Dataset:

__________________________________________________

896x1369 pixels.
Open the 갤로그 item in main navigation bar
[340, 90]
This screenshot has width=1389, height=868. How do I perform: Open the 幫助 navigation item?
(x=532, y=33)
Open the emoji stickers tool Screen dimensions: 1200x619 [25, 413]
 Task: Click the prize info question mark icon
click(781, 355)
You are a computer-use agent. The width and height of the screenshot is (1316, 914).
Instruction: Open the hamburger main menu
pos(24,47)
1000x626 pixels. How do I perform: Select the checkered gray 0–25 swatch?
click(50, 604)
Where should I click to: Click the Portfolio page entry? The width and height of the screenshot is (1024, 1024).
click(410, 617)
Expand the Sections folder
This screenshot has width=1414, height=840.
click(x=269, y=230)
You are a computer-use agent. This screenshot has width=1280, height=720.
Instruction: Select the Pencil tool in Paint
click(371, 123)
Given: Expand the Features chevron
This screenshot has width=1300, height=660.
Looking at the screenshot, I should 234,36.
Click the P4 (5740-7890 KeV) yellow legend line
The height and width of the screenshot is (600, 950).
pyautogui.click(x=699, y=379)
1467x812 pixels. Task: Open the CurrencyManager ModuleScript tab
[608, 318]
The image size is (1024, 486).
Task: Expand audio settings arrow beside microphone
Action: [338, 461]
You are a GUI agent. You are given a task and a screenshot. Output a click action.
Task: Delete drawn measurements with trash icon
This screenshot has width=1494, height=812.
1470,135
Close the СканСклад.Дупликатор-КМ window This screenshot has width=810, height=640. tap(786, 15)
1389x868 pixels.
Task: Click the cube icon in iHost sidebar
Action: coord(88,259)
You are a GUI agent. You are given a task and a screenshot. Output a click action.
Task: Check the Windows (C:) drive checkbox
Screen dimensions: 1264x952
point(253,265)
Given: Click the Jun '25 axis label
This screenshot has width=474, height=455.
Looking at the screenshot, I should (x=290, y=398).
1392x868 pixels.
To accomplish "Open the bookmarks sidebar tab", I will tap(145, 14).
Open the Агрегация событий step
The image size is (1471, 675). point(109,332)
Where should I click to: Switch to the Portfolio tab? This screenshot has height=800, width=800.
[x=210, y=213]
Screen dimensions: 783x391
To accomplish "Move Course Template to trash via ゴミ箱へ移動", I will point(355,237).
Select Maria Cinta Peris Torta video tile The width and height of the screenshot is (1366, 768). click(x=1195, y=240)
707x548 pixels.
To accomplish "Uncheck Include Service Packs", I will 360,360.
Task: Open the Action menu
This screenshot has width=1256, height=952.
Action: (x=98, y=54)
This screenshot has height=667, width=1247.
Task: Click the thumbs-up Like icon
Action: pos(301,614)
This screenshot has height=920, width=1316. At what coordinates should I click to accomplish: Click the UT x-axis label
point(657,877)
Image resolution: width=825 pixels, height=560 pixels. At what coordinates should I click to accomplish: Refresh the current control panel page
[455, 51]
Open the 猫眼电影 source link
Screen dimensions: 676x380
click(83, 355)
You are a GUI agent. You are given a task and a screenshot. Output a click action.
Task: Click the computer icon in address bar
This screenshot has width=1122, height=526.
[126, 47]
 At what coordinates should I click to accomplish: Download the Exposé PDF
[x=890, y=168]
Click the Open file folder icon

__________________________________________________

Aim of the exercise:
Could you turn every line of the items above into a numbered list, leaving out any blank lines?

Result for this task:
1. 896x1369 pixels.
2. Open the 갤로그 item in main navigation bar
3. [340, 90]
4. This screenshot has width=1389, height=868. How do I perform: Open the 幫助 navigation item?
5. (x=532, y=33)
6. Open the emoji stickers tool Screen dimensions: 1200x619 [25, 413]
7.  Task: Click the prize info question mark icon
8. click(781, 355)
9. You are a computer-use agent. The width and height of the screenshot is (1316, 914).
10. Instruction: Open the hamburger main menu
11. pos(24,47)
12. 1000x626 pixels. How do I perform: Select the checkered gray 0–25 swatch?
13. click(50, 604)
14. Where should I click to: Click the Portfolio page entry? The width and height of the screenshot is (1024, 1024).
15. click(410, 617)
16. Expand the Sections folder
17. This screenshot has width=1414, height=840.
18. click(x=269, y=230)
19. You are a computer-use agent. This screenshot has width=1280, height=720.
20. Instruction: Select the Pencil tool in Paint
21. click(371, 123)
22. Given: Expand the Features chevron
23. This screenshot has width=1300, height=660.
24. Looking at the screenshot, I should 234,36.
25. Click the P4 (5740-7890 KeV) yellow legend line
26. The height and width of the screenshot is (600, 950).
27. pyautogui.click(x=699, y=379)
28. 1467x812 pixels. Task: Open the CurrencyManager ModuleScript tab
29. [608, 318]
30. The image size is (1024, 486).
31. Task: Expand audio settings arrow beside microphone
32. Action: [338, 461]
33. You are a GUI agent. You are given a task and a screenshot. Output a click action.
34. Task: Delete drawn measurements with trash icon
35. This screenshot has width=1494, height=812.
36. 1470,135
37. Close the СканСклад.Дупликатор-КМ window This screenshot has width=810, height=640. tap(786, 15)
38. 1389x868 pixels.
39. Task: Click the cube icon in iHost sidebar
40. Action: coord(88,259)
41. You are a GUI agent. You are given a task and a screenshot. Output a click action.
42. Task: Check the Windows (C:) drive checkbox
43. Screen dimensions: 1264x952
44. point(253,265)
45. Given: Click the Jun '25 axis label
46. This screenshot has width=474, height=455.
47. Looking at the screenshot, I should (x=290, y=398).
48. 1392x868 pixels.
49. To accomplish "Open the bookmarks sidebar tab", I will tap(145, 14).
50. Open the Агрегация событий step
51. The image size is (1471, 675). point(109,332)
52. Where should I click to: Switch to the Portfolio tab? This screenshot has height=800, width=800.
53. [x=210, y=213]
54. Screen dimensions: 783x391
55. To accomplish "Move Course Template to trash via ゴミ箱へ移動", I will point(355,237).
56. Select Maria Cinta Peris Torta video tile The width and height of the screenshot is (1366, 768). click(x=1195, y=240)
57. 707x548 pixels.
58. To accomplish "Uncheck Include Service Packs", I will 360,360.
59. Task: Open the Action menu
60. This screenshot has width=1256, height=952.
61. Action: (x=98, y=54)
62. This screenshot has height=667, width=1247.
63. Task: Click the thumbs-up Like icon
64. Action: pos(301,614)
65. This screenshot has height=920, width=1316. At what coordinates should I click to accomplish: Click the UT x-axis label
66. point(657,877)
67. Image resolution: width=825 pixels, height=560 pixels. At what coordinates should I click to accomplish: Refresh the current control panel page
68. [455, 51]
69. Open the 猫眼电影 source link
70. Screen dimensions: 676x380
71. click(83, 355)
72. You are a GUI agent. You are given a task and a screenshot. Output a click action.
73. Task: Click the computer icon in address bar
74. This screenshot has width=1122, height=526.
75. [126, 47]
76.  At what coordinates should I click to accomplish: Download the Exposé PDF
77. [x=890, y=168]
78. Click the Open file folder icon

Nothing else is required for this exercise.